## To do
Keeping every line intact, repeat the data word for word.

[Stored data entries]
§ §
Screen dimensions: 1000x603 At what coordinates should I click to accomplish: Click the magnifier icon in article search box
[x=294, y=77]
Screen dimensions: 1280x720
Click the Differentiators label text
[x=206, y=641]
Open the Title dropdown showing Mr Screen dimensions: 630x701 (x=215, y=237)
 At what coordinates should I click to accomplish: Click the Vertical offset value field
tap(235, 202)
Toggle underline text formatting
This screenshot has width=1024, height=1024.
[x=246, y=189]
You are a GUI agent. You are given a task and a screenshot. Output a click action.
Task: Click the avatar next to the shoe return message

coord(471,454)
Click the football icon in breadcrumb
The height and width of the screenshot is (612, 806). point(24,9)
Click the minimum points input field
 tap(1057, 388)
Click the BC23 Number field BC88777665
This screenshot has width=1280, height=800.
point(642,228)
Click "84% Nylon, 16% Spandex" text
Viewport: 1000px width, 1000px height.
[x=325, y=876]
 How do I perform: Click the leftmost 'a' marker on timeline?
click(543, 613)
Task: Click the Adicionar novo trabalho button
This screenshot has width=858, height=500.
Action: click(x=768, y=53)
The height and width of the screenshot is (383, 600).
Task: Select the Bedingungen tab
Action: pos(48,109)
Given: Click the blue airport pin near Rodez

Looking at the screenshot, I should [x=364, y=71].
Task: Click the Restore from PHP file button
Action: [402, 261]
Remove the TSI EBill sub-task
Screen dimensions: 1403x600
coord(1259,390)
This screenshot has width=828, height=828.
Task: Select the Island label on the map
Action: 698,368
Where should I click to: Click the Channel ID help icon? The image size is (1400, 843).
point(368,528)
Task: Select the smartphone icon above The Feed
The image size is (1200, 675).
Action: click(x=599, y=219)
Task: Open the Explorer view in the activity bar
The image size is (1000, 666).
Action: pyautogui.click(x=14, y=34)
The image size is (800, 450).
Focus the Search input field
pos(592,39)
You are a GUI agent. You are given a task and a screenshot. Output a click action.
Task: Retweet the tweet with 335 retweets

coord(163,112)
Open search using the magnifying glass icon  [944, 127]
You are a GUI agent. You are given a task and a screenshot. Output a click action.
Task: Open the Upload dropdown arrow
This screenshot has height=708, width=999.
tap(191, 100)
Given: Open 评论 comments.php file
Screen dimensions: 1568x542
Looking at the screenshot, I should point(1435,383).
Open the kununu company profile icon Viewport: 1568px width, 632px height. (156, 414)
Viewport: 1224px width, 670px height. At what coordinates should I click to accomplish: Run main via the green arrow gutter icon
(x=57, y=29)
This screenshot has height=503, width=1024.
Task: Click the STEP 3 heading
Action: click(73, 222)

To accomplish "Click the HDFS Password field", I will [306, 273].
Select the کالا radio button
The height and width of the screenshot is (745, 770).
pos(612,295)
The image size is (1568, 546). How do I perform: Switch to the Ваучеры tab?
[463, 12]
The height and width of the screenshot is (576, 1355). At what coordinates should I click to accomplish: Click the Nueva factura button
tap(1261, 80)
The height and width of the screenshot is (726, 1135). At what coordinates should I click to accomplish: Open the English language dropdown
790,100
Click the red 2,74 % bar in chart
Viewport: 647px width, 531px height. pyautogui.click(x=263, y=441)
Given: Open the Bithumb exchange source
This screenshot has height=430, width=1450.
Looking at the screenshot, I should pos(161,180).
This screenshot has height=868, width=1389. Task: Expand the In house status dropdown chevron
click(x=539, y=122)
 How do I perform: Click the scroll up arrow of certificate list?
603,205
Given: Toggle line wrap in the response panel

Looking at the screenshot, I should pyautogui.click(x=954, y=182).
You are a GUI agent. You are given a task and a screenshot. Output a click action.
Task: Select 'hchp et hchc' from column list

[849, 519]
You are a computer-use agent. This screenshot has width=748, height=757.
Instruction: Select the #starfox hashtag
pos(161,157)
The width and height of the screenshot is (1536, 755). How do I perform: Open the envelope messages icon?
§ §
## Solution to the exercise
Screen dimensions: 1000x603 At what coordinates should I click to accomplish: Click the magnifier icon in article search box
[x=294, y=77]
Screen dimensions: 1280x720
Click the Differentiators label text
[x=206, y=641]
Open the Title dropdown showing Mr Screen dimensions: 630x701 (x=215, y=237)
 At what coordinates should I click to accomplish: Click the Vertical offset value field
tap(235, 202)
Toggle underline text formatting
This screenshot has width=1024, height=1024.
[x=246, y=189]
You are a GUI agent. You are given a task and a screenshot. Output a click action.
Task: Click the avatar next to the shoe return message

coord(471,454)
Click the football icon in breadcrumb
The height and width of the screenshot is (612, 806). point(24,9)
Click the minimum points input field
 tap(1057, 388)
Click the BC23 Number field BC88777665
This screenshot has width=1280, height=800.
point(642,228)
Click "84% Nylon, 16% Spandex" text
Viewport: 1000px width, 1000px height.
[x=325, y=876]
 How do I perform: Click the leftmost 'a' marker on timeline?
click(543, 613)
Task: Click the Adicionar novo trabalho button
This screenshot has width=858, height=500.
Action: click(x=768, y=53)
The height and width of the screenshot is (383, 600).
Task: Select the Bedingungen tab
Action: pos(48,109)
Given: Click the blue airport pin near Rodez

Looking at the screenshot, I should [x=364, y=71].
Task: Click the Restore from PHP file button
Action: [402, 261]
Remove the TSI EBill sub-task
Screen dimensions: 1403x600
coord(1259,390)
This screenshot has width=828, height=828.
Task: Select the Island label on the map
Action: 698,368
Where should I click to: Click the Channel ID help icon? The image size is (1400, 843).
point(368,528)
Task: Select the smartphone icon above The Feed
The image size is (1200, 675).
Action: click(x=599, y=219)
Task: Open the Explorer view in the activity bar
The image size is (1000, 666).
Action: pyautogui.click(x=14, y=34)
The image size is (800, 450).
Focus the Search input field
pos(592,39)
You are a GUI agent. You are given a task and a screenshot. Output a click action.
Task: Retweet the tweet with 335 retweets

coord(163,112)
Open search using the magnifying glass icon  [944, 127]
You are a GUI agent. You are given a task and a screenshot. Output a click action.
Task: Open the Upload dropdown arrow
This screenshot has height=708, width=999.
tap(191, 100)
Given: Open 评论 comments.php file
Screen dimensions: 1568x542
Looking at the screenshot, I should point(1435,383).
Open the kununu company profile icon Viewport: 1568px width, 632px height. (156, 414)
Viewport: 1224px width, 670px height. At what coordinates should I click to accomplish: Run main via the green arrow gutter icon
(x=57, y=29)
This screenshot has height=503, width=1024.
Task: Click the STEP 3 heading
Action: click(73, 222)

To accomplish "Click the HDFS Password field", I will [306, 273].
Select the کالا radio button
The height and width of the screenshot is (745, 770).
pos(612,295)
The image size is (1568, 546). How do I perform: Switch to the Ваучеры tab?
[463, 12]
The height and width of the screenshot is (576, 1355). At what coordinates should I click to accomplish: Click the Nueva factura button
tap(1261, 80)
The height and width of the screenshot is (726, 1135). At what coordinates should I click to accomplish: Open the English language dropdown
790,100
Click the red 2,74 % bar in chart
Viewport: 647px width, 531px height. pyautogui.click(x=263, y=441)
Given: Open the Bithumb exchange source
This screenshot has height=430, width=1450.
Looking at the screenshot, I should pos(161,180).
This screenshot has height=868, width=1389. Task: Expand the In house status dropdown chevron
click(x=539, y=122)
 How do I perform: Click the scroll up arrow of certificate list?
603,205
Given: Toggle line wrap in the response panel

Looking at the screenshot, I should pyautogui.click(x=954, y=182).
You are a GUI agent. You are given a task and a screenshot. Output a click action.
Task: Select 'hchp et hchc' from column list

[849, 519]
You are a computer-use agent. This screenshot has width=748, height=757.
Instruction: Select the #starfox hashtag
pos(161,157)
The width and height of the screenshot is (1536, 755). How do I perform: Open the envelope messages icon?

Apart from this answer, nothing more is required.